A proxy in the middle. This is important for both hosted and third-party or remote MCPs, the gateway proxies all traffic. That gives you one place to enforce policy, standardize auth, and generate audit logs. It also means no more unmanaged, direct client-to-server connections. (I covered the why in this proxy post.)

Hosting when you want control. For MCPs you choose to run, the gateway can host them as containers on your infrustructure (in Obot, that means connecting to a Kubernetes cluster). Spin up single-tenant instances (one per user) when you need isolation, or run shared services for MCP servers with support for multiple simultaneous users.  Either way, they’re served through the same gateway pattern.

Identity-first access. Tie the gateway to your identity provider (GitHub, Google, Okta, Microsoft Entra). Apply group- and role-based policies so the right people get the right tools, with sane organization-wide defaults.

Visibility that survives audits. Because traffic and runtime are centralized, you get usage analytics, runtime logs for troubleshooting, and encrypted audit logs for compliance. Security teams can investigate without broad data sprawl.

How this differs from an API gateway

API gateways are great at HTTP routing. An MCP Gateway is MCP-native. It understands sessions and tools, issues per-user connection URLs that people can paste into AI clients, runs MCP servers when needed, and presents a catalog so users don’t guess which connector is safe to use. It’s a control plane, not just a reverse proxy.

What we’ve built in Obot

Obot MCP Gateway is open source and designed for the realities above. Admins can onboard MCPs via UI or GitOps, assign policies, and decide whether each MCP is proxied or hosted. For hosted MCPs, Obot launches containers on a connected Kubernetes cluster and serves them on demand. Every user gets a unique connection URL they can drop into clients or agents. Behind the scenes, Obot proxies remote MCPs to enforce policy and capture logs; audit logs are encrypted. We support fine-grained access controls, identity integrations, and roles (including Power User/Power User Plus for trusted self-serve and an Auditor role for review). Out of the box, you’ll find connectors for tools like Outlook, Slack, Atlassian, Datadog, and GitHub—and you can add more via UI or GitOps.

Getting started

You can try Obot in a few minutes:

docker run -d --name obot -p 8080:8080 \
  -v /var/run/docker.sock:/var/run/docker.sock \
  ghcr.io/obot-platform/obot:latest

Onboard a couple MCPs, set a basic policy, and share unique URLs with a pilot team.
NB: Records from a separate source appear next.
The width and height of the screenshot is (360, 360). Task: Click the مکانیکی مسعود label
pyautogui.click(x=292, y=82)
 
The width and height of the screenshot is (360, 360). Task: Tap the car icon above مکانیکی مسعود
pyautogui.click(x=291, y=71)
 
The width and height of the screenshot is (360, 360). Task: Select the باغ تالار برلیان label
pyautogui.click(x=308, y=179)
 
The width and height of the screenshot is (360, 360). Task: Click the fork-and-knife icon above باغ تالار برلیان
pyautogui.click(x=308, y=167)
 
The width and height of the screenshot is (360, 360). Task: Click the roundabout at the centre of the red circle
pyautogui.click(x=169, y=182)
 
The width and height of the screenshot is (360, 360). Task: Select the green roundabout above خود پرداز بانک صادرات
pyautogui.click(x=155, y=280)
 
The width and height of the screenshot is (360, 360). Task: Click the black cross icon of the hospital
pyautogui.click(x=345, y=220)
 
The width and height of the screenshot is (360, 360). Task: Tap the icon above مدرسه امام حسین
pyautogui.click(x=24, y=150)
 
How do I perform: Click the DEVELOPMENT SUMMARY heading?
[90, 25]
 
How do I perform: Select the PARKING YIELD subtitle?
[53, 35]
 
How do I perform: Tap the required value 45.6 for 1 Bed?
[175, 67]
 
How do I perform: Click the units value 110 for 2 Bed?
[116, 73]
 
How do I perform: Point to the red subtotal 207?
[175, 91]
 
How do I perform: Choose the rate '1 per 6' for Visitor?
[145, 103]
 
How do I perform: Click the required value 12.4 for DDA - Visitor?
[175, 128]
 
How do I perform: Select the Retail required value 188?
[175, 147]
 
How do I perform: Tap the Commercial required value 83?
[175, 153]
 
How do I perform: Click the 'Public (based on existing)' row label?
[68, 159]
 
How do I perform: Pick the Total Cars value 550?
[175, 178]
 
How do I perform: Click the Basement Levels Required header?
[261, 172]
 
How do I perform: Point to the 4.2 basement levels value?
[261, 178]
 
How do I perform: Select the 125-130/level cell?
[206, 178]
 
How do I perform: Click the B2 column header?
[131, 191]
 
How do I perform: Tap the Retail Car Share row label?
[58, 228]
From there, decide which services stay remote (proxied) and which you’ll host on Kubernetes. If you’re comparing options, this overview on evaluating gateways may help.

Bottom line

An MCP Gateway gives IT a safe, governed path from “we have some MCPs” to “we run MCP as a platform.” It’s the difference between ad hoc connectors and an environment your security, compliance, and developer teams can all rely on.